#### [Text section]
::::::::::

For kiddos who not yet need drug treatment, creating a multi-pronged plan, in conjunction with talk therapy, is also a more robust approach than relying on one single modality. If we acknowledge what we do and do not know about mental health, it becomes obvious that effective long-term solutions to mental health challenges must involve various treatment strategies that help individuals meet the myriad of environments and challenges that they will encounter in life.
The researchers who authored this paper did find that coordinating medical and mental healthcare improved treatment outcomes and decreased caretaker stress. From a naturopathic perspective this is a key point. Of course coordinating between medical and mental health care is important! What may be even better is working with a practitioner who has training in both medical and mental health and can provide treatment suggestions informed by a holistic approach. Of course access to this type of integrative care is limited by a lack of equitable insurance coverage. Insurance companies don’t want to pay for prevention and so concerns escalate to crises before an insurance company will pay.
Issues with insurance coverage are also limiting the ability of families to find therapists and to found suitable treatment centers after hospitalization. It’s heartbreaking that insurance companies factor so significantly int0 our ability to address the mental health crisis. While insurance companies are concerned with profits, poorly paid school counselors are trying to keep up with the demands of their district as many positions remain unfilled due to an inadequate number of counselors to fill the positions that exist.
Talking About the Tough Stuff
A recent article in the times points out how the role of school counselors has changed over the last twenty years “from mostly providing academic guidance to teaching social-emotional learning to the whole school.” Because there are clear associations between the mental health of children and their caregivers, it can be beneficial for the whole family to discuss this concepts at home. Normalize creating space to experience your feelings. Do not shame anyone for having feelings. As a caretaker, bring awareness to your feelings of anxiety or depression and realize that your experience with these symptoms may influence how your young ones respond to stressors. Have conversations about coping mechanisms and self-care practices for each family member. Talk about *neuroplasticity* and how research has shown we can change our thinking patterns which can influence how we feel. And prioritize getting the care needed through primary care, mental health counseling and holistic approaches to health.

::::::::::

#### [Source data]
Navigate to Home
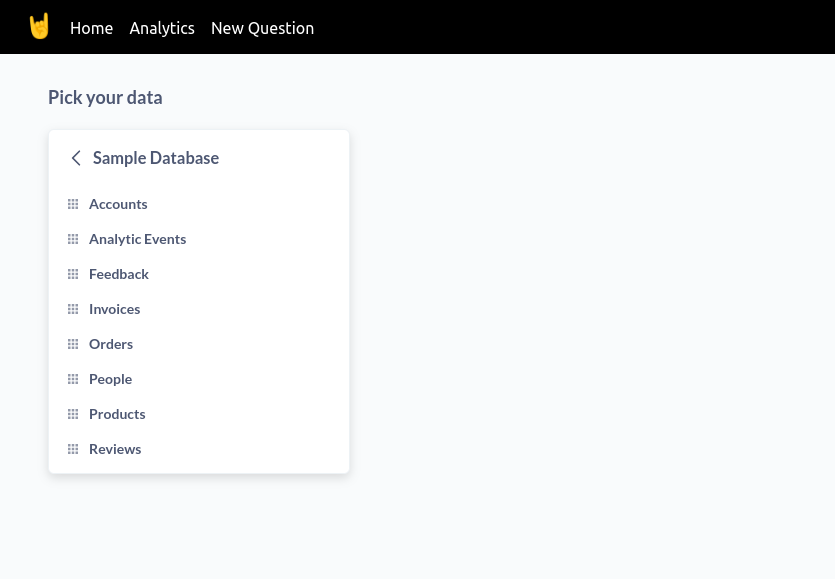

::::::::::

#### [What this task involves]
Resume the piece on children's mental health and family care after its last sentence, keeping the same voice.

#### [Answer space]
In a recent article in the Atlantic, the author points out that while preventing anxiety disorders is a worthwhile objective, the sensation of anxiety is one that we all must experience. Given that anxiety is a universal phenomenon, it’s important to normalize this for children and teach them to tolerate the discomfort. This idea further supports the need for a holistic approach to mental health. There is a continuum between life discomforts and diagnosable disorders and an integrative approach to mental health helps to shed light on an individual’s unique continuum. As a child grows and their continuum of mental health shifts, a supply of coping skills and a range of treatment options will provide the options they need to not only avoid crisis, but thrive in an uncertain world.
Julian, K. (May 2020). Childhood in an anxious age and the crisis of modern parenting. The Atlantic.
Okwori, G. (2022). Prevalence and correlates of mental health disorders among children & adolescents in U.S. Children and Youth Services Review. 136.
Richter, M. (April 23 2022). ‘It’s Life or Death’: The mental health crisis among U.S. teens. NY Times.